--- begin EXCERPT PROVIDED ---

What is an “Enlightened Ego Consciousness?” Part IX: “The Man of Knowledge”
Some of you, I’m sure, are already familiar with Carlos Castaneda and his many books recounting his apprenticeship to the Yaqui brujo he names “don Juan Matus”. Castaneda is a controversial figure. Some believe he hoaxed the whole thing. I don’t concur with that judgement, and for reasons I’ve given in the past.
Today I want to show how Rosenstock-Huessy’s “cross of reality” (and related to that, the indigenous “Sacred Hoop”) which we have been slowly introducing over the last few posts, explains many puzzling aspects of Castaneda’s experience.
There is a passage from Castaneda’s The Teachings of Don Juan: A Yaqui Way of Knowledge where don Juan is introducing Castaneda to the ways of a “man of knowledge”, and what he can expect on that way to becoming a man of knowledge. This particular passage addresses “the four enemies of a man of knowledge” which the apprentice must meet and overcome on his way to knowledge. These enemies are named Fear, Clarity, Power, and Old Age. They are quite paradoxical enemies or challengers which, like most other matters, have their polarities of light and dark. If you bear in mind Blake’s dictum that “opposition is true friendship”, you’ll also understand the ambiguities and paradoxes of the four enemies as both allies and enemies.

--- end EXCERPT PROVIDED ---
--- begin DATASET ENTRIES ---

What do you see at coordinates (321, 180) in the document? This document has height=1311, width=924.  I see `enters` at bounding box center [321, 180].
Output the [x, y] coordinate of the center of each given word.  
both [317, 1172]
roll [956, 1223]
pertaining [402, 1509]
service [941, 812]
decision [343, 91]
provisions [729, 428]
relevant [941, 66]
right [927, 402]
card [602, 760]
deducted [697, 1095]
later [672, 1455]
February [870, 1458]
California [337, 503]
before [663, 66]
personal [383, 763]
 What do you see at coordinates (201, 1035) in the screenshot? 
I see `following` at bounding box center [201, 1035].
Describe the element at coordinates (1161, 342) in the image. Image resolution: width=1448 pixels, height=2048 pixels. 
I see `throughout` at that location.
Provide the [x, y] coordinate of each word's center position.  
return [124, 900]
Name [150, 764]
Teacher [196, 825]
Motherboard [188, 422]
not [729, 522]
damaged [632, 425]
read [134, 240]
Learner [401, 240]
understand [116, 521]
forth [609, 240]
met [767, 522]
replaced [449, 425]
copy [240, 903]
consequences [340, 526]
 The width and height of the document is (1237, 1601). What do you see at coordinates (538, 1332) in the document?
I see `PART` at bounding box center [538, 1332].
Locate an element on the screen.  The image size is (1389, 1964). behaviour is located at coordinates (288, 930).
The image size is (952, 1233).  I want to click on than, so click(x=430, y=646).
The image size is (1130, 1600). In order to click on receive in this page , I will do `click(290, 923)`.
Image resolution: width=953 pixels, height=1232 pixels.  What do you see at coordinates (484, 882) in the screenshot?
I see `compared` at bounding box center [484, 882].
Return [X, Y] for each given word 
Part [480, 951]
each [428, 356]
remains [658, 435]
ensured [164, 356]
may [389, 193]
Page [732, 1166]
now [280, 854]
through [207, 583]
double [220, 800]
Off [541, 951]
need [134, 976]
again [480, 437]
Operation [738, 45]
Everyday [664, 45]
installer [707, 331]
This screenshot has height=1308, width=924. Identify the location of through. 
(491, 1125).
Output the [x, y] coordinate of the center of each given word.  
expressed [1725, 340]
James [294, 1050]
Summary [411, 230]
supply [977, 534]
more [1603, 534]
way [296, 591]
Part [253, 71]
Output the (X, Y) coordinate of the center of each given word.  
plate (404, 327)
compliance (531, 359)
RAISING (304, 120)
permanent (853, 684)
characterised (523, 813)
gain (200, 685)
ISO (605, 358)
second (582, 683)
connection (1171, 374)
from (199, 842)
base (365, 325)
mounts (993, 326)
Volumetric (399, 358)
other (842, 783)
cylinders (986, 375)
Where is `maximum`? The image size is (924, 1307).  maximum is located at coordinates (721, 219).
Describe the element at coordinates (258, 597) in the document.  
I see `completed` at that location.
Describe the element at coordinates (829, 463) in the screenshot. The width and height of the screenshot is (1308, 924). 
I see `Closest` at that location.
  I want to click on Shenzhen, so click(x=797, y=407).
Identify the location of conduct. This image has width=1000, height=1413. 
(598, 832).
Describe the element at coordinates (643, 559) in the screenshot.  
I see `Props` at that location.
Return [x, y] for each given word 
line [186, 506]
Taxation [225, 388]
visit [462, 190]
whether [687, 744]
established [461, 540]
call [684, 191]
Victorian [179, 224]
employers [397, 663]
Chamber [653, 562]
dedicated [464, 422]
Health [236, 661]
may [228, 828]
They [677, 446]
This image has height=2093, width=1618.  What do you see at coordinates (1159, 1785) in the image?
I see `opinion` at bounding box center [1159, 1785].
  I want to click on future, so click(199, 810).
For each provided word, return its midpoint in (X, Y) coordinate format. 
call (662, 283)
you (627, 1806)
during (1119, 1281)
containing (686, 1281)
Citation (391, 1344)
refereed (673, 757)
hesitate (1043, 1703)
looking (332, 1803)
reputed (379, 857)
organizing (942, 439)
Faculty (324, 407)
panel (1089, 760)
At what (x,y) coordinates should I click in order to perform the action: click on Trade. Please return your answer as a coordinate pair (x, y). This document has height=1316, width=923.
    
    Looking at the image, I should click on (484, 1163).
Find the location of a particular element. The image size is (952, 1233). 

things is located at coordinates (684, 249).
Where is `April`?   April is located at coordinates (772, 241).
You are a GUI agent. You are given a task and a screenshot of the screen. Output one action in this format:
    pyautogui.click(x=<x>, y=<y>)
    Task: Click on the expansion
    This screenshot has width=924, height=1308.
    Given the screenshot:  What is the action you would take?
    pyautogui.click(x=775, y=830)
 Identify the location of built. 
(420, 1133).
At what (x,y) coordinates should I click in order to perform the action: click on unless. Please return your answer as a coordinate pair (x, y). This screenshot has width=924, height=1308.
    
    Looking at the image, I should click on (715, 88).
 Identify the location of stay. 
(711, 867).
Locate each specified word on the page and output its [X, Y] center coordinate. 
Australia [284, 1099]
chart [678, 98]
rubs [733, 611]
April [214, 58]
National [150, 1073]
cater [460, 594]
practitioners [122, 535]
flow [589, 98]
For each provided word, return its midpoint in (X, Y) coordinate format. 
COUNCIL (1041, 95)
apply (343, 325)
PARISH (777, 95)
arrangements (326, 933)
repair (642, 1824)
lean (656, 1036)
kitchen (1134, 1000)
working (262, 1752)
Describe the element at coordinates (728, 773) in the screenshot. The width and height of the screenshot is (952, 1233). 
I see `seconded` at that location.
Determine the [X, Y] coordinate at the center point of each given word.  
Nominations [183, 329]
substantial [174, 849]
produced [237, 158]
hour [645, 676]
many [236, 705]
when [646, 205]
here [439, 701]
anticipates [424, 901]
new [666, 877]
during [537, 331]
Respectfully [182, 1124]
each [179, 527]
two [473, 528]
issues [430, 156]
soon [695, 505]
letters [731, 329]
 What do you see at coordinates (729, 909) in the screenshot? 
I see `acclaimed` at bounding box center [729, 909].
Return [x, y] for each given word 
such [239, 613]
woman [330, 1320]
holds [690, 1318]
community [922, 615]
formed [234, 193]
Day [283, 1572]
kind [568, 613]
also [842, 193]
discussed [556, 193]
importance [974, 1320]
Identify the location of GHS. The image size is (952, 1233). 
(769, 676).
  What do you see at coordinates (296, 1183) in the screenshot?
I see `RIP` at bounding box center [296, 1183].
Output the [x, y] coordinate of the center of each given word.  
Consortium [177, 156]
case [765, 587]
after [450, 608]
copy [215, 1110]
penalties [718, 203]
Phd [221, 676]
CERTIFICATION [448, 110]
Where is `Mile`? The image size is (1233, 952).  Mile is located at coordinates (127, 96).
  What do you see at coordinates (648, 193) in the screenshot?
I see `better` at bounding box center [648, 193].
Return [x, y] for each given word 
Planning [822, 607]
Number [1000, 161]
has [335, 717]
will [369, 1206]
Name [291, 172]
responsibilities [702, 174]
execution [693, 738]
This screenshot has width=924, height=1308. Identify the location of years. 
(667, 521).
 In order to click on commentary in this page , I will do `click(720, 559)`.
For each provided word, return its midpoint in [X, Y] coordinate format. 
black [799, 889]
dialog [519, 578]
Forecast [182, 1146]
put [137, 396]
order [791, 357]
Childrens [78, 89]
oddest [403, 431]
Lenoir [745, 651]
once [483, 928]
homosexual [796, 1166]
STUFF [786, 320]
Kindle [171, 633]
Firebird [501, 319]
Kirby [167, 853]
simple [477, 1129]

--- end DATASET ENTRIES ---

TASK LIST:
**A)** In the essay on Castaneda, reproduce the passage between "Today I want" and "of Castaneda’s experience.", inclusive, substituting "Medicine Wheel" for "Sacred Hoop".
**B)** According to the essay on Castaneda, what are the names of the four enemies of a man of knowledge?

SOLUTIONS IN ORDER:
**A)**
Today I want to show how Rosenstock-Huessy’s “cross of reality” (and related to that, the indigenous “Medicine Wheel”) which we have been slowly introducing over the last few posts, explains many puzzling aspects of Castaneda’s experience.

**B)** Fear, Clarity, Power, and Old Age.